The Home Health Advance Beneficiary Notice (HHABN) requires Home Health Agencies (HHAs) to provide written notice to Medicare beneficiaries in advance of initiating, terminating or reducing beneficiary services. The current HHABN was revised to ensure that beneficiaries receive complete and useful information to enable them to make informed consumer decisions. The notice must be issued timely and provide clear and accurate information about the specified services which may no longer be covered by Medicare, including the reason(s) that Medicare denial of payment for those services is expected by the HHA.

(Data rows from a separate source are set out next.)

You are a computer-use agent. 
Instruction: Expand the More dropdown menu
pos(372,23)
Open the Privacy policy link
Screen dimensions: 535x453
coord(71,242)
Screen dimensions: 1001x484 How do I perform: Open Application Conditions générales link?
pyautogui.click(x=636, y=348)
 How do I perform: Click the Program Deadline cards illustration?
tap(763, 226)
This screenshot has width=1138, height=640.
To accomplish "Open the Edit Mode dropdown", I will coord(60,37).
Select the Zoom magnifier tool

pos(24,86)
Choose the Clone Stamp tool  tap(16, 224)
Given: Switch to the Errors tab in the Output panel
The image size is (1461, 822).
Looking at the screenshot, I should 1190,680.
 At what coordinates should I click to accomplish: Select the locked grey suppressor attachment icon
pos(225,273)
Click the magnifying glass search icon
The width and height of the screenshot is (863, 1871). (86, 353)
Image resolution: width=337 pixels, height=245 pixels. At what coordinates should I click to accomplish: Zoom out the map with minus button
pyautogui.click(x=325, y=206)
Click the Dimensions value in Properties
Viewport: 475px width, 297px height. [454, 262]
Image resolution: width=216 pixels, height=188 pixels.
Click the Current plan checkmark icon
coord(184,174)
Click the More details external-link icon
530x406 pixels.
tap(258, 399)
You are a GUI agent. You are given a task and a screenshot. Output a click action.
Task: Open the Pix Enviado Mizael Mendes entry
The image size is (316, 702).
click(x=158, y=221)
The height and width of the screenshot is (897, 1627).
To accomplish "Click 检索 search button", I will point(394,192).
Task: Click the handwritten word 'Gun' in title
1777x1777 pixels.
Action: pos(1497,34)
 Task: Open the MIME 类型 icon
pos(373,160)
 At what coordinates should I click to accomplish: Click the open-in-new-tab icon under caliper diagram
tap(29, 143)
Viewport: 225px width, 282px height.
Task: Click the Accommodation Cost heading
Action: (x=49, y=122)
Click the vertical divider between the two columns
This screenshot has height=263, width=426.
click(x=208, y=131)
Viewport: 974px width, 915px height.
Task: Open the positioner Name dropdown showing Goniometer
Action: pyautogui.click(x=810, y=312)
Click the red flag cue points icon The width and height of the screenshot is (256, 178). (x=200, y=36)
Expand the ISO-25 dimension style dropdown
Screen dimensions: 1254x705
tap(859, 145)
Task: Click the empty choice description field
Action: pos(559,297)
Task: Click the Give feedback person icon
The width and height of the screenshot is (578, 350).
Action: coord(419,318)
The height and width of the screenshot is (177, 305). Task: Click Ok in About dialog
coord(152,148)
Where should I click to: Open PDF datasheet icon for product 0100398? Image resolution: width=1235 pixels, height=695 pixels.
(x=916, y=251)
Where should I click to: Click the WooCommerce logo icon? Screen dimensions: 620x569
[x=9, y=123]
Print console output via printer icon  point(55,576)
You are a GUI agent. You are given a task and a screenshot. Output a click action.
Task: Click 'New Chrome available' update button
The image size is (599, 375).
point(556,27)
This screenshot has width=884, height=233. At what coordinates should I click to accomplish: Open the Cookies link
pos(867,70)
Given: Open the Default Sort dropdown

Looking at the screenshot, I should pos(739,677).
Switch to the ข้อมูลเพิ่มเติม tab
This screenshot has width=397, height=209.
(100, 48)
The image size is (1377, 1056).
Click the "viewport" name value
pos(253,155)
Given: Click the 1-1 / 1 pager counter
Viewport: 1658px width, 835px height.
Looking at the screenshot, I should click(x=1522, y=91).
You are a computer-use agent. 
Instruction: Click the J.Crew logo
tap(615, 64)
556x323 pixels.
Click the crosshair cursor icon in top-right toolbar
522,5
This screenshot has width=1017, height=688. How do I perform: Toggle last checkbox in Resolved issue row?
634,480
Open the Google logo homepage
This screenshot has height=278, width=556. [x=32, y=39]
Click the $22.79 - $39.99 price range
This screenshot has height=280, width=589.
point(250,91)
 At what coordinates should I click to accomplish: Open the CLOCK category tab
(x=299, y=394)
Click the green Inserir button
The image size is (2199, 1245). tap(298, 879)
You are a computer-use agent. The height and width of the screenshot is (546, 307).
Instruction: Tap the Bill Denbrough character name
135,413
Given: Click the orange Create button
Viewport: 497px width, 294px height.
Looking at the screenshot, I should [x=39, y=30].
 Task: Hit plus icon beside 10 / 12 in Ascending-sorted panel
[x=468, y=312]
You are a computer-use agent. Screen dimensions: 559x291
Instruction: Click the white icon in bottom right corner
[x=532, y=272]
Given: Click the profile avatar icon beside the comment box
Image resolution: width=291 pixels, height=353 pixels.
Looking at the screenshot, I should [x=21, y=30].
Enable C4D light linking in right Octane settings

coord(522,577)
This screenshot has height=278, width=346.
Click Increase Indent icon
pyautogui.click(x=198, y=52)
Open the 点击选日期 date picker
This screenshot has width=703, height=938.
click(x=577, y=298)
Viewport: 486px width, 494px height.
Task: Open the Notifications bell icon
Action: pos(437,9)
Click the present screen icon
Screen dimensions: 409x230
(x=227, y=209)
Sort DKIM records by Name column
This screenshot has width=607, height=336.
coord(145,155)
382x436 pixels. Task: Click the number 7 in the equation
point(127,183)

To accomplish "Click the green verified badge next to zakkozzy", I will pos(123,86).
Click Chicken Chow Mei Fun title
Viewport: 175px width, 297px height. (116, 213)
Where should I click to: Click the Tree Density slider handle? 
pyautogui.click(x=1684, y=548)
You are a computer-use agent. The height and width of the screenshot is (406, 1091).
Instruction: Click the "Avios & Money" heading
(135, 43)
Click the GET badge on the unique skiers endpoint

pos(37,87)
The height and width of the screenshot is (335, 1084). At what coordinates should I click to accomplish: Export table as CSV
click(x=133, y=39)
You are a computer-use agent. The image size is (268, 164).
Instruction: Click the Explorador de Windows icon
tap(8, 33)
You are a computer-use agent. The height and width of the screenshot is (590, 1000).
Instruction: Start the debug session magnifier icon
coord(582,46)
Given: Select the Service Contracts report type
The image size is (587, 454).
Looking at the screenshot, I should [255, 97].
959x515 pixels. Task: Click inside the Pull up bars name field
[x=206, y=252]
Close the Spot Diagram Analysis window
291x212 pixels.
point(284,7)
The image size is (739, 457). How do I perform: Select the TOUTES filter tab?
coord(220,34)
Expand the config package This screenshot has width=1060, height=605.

To obtain copies of the supporting statement and any related forms for the proposed paperwork collections referenced above, access CMS' Web site address at http://www.cms.hhs.gov/regulations/pra or e-mail your request, including your address, phone number, OMB number, and CMS document identifier, to Paperwork@cms.hhs.gov, or call the Reports Clearance Office on (410) 786-1326.

Interested persons are invited to send comments regarding the burden or any other aspect of these collections of information requirements; however, comments on these information collection and recordkeeping requirements must be received within 30 days of this notice directly to the OMB desk officer: OMB Human Resources and Housing Branch, Attention: Christopher Martin, New Executive Office Building, Room 10235, Washington, DC 20503.

Dated: April 26, 2005.

Michelle Shortt,

Acting Director, Regulations Development Group, Office of Strategic Operations and Regulatory Affairs.